Work instructions - From the first line to the last, retype the listing without any alteration.
_ _ _ _ _ _ _
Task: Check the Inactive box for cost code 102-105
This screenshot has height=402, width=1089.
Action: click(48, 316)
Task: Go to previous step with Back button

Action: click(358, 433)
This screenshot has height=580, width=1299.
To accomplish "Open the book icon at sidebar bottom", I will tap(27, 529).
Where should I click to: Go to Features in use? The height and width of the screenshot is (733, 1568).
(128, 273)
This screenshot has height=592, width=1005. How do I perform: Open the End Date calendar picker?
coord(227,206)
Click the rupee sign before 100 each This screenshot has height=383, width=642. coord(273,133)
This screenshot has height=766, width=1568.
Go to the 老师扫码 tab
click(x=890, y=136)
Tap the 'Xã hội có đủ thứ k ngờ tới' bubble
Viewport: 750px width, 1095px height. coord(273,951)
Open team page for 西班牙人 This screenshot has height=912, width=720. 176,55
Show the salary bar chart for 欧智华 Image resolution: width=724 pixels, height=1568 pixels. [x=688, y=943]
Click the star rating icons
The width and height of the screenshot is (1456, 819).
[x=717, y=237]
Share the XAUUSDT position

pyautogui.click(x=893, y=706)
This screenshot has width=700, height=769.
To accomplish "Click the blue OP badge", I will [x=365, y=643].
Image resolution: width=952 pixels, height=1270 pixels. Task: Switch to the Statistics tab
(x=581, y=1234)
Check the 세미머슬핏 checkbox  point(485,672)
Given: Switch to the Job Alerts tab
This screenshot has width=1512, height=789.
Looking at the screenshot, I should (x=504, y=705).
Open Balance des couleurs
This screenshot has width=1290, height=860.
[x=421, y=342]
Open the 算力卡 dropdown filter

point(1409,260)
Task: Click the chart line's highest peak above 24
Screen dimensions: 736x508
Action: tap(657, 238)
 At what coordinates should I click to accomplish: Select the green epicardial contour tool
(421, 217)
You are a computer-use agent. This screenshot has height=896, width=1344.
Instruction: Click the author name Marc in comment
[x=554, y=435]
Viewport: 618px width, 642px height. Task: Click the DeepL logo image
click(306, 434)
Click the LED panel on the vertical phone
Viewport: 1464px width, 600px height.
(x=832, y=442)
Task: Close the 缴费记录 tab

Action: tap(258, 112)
_ _ _ _ _ _ _
Problem solution -
Task: Check the Inactive box for cost code 102-105
This screenshot has height=402, width=1089.
Action: click(48, 316)
Task: Go to previous step with Back button

Action: click(358, 433)
This screenshot has height=580, width=1299.
To accomplish "Open the book icon at sidebar bottom", I will tap(27, 529).
Where should I click to: Go to Features in use? The height and width of the screenshot is (733, 1568).
(128, 273)
This screenshot has height=592, width=1005. How do I perform: Open the End Date calendar picker?
coord(227,206)
Click the rupee sign before 100 each This screenshot has height=383, width=642. coord(273,133)
This screenshot has height=766, width=1568.
Go to the 老师扫码 tab
click(x=890, y=136)
Tap the 'Xã hội có đủ thứ k ngờ tới' bubble
Viewport: 750px width, 1095px height. coord(273,951)
Open team page for 西班牙人 This screenshot has height=912, width=720. 176,55
Show the salary bar chart for 欧智华 Image resolution: width=724 pixels, height=1568 pixels. [x=688, y=943]
Click the star rating icons
The width and height of the screenshot is (1456, 819).
[x=717, y=237]
Share the XAUUSDT position

pyautogui.click(x=893, y=706)
This screenshot has width=700, height=769.
To accomplish "Click the blue OP badge", I will [x=365, y=643].
Image resolution: width=952 pixels, height=1270 pixels. Task: Switch to the Statistics tab
(x=581, y=1234)
Check the 세미머슬핏 checkbox  point(485,672)
Given: Switch to the Job Alerts tab
This screenshot has width=1512, height=789.
Looking at the screenshot, I should (x=504, y=705).
Open Balance des couleurs
This screenshot has width=1290, height=860.
[x=421, y=342]
Open the 算力卡 dropdown filter

point(1409,260)
Task: Click the chart line's highest peak above 24
Screen dimensions: 736x508
Action: tap(657, 238)
 At what coordinates should I click to accomplish: Select the green epicardial contour tool
(421, 217)
You are a computer-use agent. This screenshot has height=896, width=1344.
Instruction: Click the author name Marc in comment
[x=554, y=435]
Viewport: 618px width, 642px height. Task: Click the DeepL logo image
click(306, 434)
Click the LED panel on the vertical phone
Viewport: 1464px width, 600px height.
(x=832, y=442)
Task: Close the 缴费记录 tab

Action: tap(258, 112)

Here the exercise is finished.